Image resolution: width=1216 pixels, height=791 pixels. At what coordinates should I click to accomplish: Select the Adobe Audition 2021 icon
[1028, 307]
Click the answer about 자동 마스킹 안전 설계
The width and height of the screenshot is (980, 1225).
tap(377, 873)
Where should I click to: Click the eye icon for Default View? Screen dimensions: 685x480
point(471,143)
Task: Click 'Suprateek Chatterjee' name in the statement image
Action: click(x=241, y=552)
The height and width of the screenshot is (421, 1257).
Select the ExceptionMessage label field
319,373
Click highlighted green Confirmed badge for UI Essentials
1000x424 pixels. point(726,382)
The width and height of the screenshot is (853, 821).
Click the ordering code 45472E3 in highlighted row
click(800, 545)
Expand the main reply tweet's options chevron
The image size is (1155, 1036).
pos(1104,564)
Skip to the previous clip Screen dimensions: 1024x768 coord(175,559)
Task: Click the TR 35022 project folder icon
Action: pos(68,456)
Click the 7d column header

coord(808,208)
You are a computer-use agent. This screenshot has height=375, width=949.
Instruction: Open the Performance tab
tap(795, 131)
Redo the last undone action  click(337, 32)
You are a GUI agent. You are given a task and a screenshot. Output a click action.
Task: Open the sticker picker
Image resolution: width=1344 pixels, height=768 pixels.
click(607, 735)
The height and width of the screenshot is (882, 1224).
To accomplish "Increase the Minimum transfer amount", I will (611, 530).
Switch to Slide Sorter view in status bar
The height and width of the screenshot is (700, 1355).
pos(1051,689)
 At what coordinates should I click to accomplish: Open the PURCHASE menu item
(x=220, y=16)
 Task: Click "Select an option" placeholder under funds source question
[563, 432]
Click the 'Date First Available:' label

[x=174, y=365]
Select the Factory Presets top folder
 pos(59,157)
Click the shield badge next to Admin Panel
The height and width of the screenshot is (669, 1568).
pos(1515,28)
———
WHAT NEEDS TO BE DONE: From the first line to the last, retype the data exactly.

ANSWER FOR THE TASK:
Image resolution: width=1216 pixels, height=791 pixels. At what coordinates should I click to accomplish: Select the Adobe Audition 2021 icon
[1028, 307]
Click the answer about 자동 마스킹 안전 설계
The width and height of the screenshot is (980, 1225).
tap(377, 873)
Where should I click to: Click the eye icon for Default View? Screen dimensions: 685x480
point(471,143)
Task: Click 'Suprateek Chatterjee' name in the statement image
Action: click(x=241, y=552)
The height and width of the screenshot is (421, 1257).
Select the ExceptionMessage label field
319,373
Click highlighted green Confirmed badge for UI Essentials
1000x424 pixels. point(726,382)
The width and height of the screenshot is (853, 821).
Click the ordering code 45472E3 in highlighted row
click(800, 545)
Expand the main reply tweet's options chevron
The image size is (1155, 1036).
pos(1104,564)
Skip to the previous clip Screen dimensions: 1024x768 coord(175,559)
Task: Click the TR 35022 project folder icon
Action: pos(68,456)
Click the 7d column header

coord(808,208)
You are a computer-use agent. This screenshot has height=375, width=949.
Instruction: Open the Performance tab
tap(795, 131)
Redo the last undone action  click(337, 32)
You are a GUI agent. You are given a task and a screenshot. Output a click action.
Task: Open the sticker picker
Image resolution: width=1344 pixels, height=768 pixels.
click(607, 735)
The height and width of the screenshot is (882, 1224).
To accomplish "Increase the Minimum transfer amount", I will (611, 530).
Switch to Slide Sorter view in status bar
The height and width of the screenshot is (700, 1355).
pos(1051,689)
 At what coordinates should I click to accomplish: Open the PURCHASE menu item
(x=220, y=16)
 Task: Click "Select an option" placeholder under funds source question
[563, 432]
Click the 'Date First Available:' label

[x=174, y=365]
Select the Factory Presets top folder
 pos(59,157)
Click the shield badge next to Admin Panel
The height and width of the screenshot is (669, 1568).
pos(1515,28)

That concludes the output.